* _EXERCISE DETAILS_: Which lines below contain "autore"? Pull them out.

Top of SOURCE INFORMATION

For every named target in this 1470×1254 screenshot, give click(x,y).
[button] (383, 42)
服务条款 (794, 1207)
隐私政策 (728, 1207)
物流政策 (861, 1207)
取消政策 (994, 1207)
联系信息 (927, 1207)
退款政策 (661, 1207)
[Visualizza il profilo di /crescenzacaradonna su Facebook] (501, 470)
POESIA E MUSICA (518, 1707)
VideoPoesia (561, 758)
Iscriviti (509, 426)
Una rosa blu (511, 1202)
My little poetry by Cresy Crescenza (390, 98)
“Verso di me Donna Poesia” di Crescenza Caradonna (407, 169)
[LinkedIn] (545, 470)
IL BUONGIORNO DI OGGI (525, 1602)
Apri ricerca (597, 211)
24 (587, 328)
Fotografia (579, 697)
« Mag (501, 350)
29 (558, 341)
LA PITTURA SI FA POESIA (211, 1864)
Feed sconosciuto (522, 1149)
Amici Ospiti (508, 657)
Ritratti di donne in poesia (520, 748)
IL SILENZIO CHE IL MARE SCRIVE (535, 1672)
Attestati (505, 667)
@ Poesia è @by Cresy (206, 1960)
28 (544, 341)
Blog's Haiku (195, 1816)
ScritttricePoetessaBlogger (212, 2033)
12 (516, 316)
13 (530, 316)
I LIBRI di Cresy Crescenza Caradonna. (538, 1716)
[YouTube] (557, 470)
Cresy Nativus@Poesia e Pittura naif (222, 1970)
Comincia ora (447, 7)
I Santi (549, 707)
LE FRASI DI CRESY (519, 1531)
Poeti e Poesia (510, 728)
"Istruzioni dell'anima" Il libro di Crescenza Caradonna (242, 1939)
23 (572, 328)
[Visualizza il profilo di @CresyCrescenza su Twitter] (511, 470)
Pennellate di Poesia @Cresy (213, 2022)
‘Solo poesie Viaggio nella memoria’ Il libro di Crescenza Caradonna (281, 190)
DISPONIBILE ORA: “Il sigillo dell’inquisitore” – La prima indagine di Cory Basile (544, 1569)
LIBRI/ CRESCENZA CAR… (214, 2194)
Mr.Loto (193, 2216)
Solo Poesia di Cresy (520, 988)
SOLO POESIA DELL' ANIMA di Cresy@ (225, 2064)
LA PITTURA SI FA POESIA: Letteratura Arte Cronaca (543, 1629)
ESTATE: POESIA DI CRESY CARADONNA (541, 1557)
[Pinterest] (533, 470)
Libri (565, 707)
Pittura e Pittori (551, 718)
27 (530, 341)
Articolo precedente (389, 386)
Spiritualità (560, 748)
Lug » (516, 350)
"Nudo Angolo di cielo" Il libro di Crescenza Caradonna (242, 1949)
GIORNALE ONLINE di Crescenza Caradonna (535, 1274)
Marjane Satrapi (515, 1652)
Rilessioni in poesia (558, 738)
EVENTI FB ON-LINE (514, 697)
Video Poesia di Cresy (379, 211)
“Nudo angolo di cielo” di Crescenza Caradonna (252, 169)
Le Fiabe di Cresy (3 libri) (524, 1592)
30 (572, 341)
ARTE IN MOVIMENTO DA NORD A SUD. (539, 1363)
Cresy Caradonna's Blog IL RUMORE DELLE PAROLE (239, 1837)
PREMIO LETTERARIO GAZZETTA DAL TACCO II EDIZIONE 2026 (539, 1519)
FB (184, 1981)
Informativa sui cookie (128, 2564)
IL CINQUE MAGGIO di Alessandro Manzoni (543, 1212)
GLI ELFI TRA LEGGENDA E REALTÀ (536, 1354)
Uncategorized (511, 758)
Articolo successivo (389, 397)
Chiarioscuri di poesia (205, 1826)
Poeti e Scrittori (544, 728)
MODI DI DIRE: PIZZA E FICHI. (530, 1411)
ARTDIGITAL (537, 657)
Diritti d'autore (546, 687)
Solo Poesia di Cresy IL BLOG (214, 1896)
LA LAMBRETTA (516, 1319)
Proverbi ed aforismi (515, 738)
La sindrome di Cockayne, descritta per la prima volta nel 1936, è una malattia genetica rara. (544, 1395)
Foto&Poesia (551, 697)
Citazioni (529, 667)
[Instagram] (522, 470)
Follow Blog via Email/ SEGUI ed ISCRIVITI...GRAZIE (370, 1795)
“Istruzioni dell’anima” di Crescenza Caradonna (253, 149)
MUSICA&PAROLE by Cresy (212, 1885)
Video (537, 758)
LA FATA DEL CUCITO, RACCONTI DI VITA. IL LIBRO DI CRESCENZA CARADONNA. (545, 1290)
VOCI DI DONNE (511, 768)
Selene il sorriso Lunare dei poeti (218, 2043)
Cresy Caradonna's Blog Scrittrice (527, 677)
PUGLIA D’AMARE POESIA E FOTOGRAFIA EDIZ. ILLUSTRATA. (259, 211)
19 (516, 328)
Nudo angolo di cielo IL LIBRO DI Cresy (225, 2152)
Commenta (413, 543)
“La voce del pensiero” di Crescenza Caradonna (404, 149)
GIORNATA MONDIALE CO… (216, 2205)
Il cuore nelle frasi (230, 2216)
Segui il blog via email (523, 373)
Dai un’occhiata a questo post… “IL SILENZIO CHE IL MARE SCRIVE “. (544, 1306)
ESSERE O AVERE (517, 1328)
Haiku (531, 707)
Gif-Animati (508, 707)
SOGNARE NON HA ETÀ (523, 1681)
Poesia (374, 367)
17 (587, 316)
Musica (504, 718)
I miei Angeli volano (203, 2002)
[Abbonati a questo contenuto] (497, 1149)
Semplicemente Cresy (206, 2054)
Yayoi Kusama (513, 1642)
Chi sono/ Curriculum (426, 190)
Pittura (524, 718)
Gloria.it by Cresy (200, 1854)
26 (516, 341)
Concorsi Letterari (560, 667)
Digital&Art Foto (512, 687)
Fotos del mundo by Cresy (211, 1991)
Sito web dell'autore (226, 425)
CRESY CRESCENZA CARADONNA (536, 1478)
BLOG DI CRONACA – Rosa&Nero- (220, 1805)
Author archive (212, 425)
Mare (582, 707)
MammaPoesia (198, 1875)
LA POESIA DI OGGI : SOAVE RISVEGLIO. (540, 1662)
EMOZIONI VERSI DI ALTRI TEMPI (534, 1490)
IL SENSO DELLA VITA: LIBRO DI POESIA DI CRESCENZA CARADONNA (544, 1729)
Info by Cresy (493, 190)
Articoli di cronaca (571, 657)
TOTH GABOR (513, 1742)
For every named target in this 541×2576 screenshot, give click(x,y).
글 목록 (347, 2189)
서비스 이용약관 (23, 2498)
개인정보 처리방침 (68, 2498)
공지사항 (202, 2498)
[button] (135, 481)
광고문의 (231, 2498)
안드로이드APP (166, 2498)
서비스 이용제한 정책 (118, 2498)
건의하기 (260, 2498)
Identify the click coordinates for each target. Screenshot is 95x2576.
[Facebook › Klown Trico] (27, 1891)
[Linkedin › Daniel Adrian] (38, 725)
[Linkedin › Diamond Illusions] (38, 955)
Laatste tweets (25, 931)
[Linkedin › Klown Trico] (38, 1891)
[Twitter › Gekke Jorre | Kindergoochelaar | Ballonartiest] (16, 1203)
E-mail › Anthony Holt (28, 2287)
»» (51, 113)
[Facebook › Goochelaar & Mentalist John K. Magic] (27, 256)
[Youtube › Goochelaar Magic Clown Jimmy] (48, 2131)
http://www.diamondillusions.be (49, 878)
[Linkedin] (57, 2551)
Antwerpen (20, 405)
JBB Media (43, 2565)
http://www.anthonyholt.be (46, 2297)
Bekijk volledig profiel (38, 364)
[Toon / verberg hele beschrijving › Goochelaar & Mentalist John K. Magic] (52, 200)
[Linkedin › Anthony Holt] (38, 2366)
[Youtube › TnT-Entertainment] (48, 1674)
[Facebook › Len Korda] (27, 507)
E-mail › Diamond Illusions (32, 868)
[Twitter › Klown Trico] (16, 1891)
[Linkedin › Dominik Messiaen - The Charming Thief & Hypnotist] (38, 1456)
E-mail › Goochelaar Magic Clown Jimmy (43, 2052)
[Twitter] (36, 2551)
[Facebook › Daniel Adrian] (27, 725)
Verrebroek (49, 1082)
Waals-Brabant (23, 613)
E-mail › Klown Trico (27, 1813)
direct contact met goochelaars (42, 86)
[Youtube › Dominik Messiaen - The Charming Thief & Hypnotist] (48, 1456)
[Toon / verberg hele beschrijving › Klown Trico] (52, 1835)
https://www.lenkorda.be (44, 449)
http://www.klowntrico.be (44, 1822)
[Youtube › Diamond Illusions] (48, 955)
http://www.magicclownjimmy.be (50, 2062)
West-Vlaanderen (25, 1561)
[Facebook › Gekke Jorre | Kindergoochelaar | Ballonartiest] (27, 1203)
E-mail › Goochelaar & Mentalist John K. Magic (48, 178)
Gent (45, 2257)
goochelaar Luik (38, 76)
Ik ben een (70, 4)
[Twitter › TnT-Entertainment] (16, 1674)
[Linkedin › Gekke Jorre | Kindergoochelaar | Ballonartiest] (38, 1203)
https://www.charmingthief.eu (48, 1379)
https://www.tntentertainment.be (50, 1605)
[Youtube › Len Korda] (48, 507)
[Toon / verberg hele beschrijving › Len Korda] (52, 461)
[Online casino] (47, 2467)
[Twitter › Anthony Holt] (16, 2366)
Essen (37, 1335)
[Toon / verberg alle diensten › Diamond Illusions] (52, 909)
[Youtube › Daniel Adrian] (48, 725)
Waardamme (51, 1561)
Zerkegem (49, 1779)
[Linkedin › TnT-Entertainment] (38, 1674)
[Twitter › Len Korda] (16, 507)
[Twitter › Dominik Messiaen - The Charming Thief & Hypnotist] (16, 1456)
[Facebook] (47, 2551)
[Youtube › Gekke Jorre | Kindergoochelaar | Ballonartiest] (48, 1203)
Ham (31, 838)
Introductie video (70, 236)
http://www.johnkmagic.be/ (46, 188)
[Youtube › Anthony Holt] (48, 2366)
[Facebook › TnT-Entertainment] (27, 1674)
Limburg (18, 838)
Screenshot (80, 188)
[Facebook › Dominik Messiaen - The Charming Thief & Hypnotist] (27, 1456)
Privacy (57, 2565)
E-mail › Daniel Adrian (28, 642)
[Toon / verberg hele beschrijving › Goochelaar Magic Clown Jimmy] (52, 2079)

Bottom of SOURCE INFORMATION

* _EXERCISE RESULT_:
Diritti d'autore (546, 687)
Sito web dell'autore (226, 425)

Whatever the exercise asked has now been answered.